_Extracted text:_
====
Books and Libraries in the Digital Age

Thursday, Oct. 16, 2008
5-7 p.m.
Bartos Theater

Abstract

A pioneering scholar of the Enlightenment and of the history of the book, Robert Darnton has written extensively on the impact of digital technologies on the culture of print and on the responsibilities of libraries in the computer age.  In this Forum, Darnton will discuss the emergence of the discipline of the history of the book, the future of books and reading, and his own vision of the ways in which new and old media can reinforce each other, strengthening and transforming the world of learning.

Speaker

Robert Darnton is the director of the University Library and the Carl H. Pforzheimer University Professor at Harvard.  A former Rhodes Scholar and MacArthur Fellow, his books include The Business of the Enlightenment: A Publishing History of the Encyclopedie, The Great Cat Massacre: And Other Episodes in French Cultural History, and The Forbidden Best-Sellers of Prerevolutionary France.
====
Copy out the full event announcement above for the Forum on books and libraries in the digital age, word for word.

_Exercise data:_
====
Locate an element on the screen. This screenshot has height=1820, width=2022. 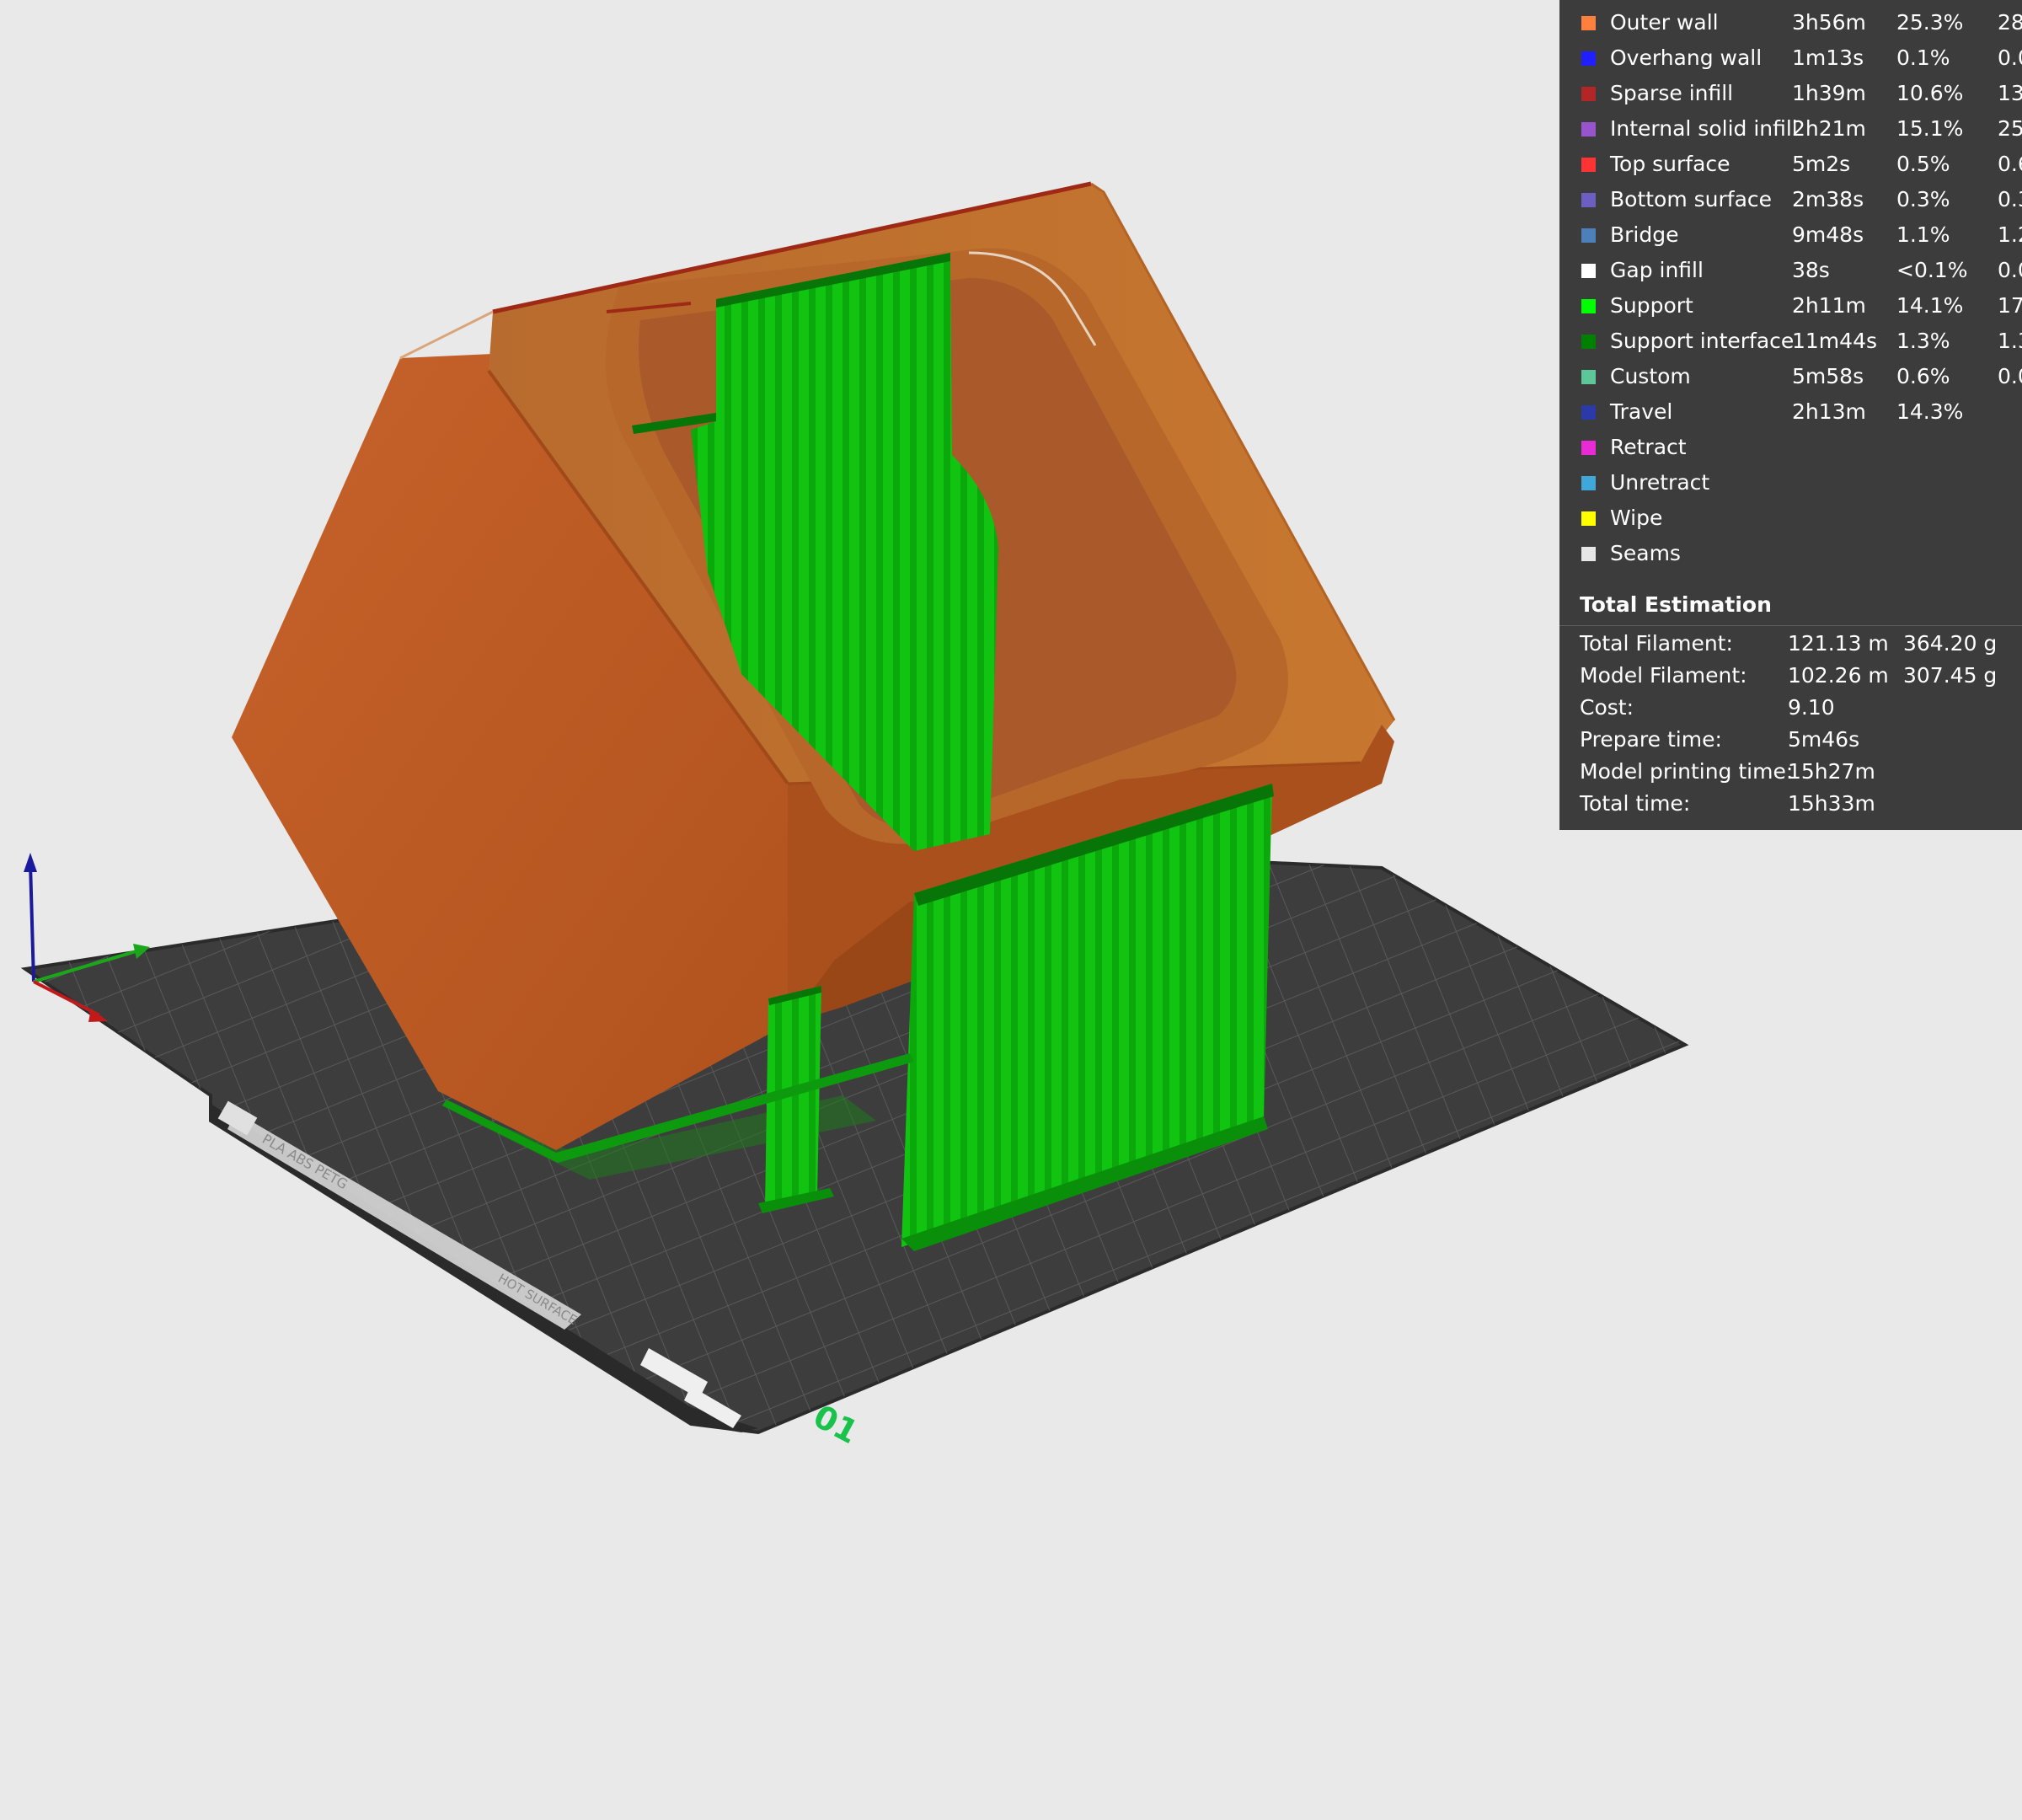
====
_Task response:_
Books and Libraries in the Digital Age

Thursday, Oct. 16, 2008
5-7 p.m.
Bartos Theater

Abstract

A pioneering scholar of the Enlightenment and of the history of the book, Robert Darnton has written extensively on the impact of digital technologies on the culture of print and on the responsibilities of libraries in the computer age.  In this Forum, Darnton will discuss the emergence of the discipline of the history of the book, the future of books and reading, and his own vision of the ways in which new and old media can reinforce each other, strengthening and transforming the world of learning.

Speaker

Robert Darnton is the director of the University Library and the Carl H. Pforzheimer University Professor at Harvard.  A former Rhodes Scholar and MacArthur Fellow, his books include The Business of the Enlightenment: A Publishing History of the Encyclopedie, The Great Cat Massacre: And Other Episodes in French Cultural History, and The Forbidden Best-Sellers of Prerevolutionary France.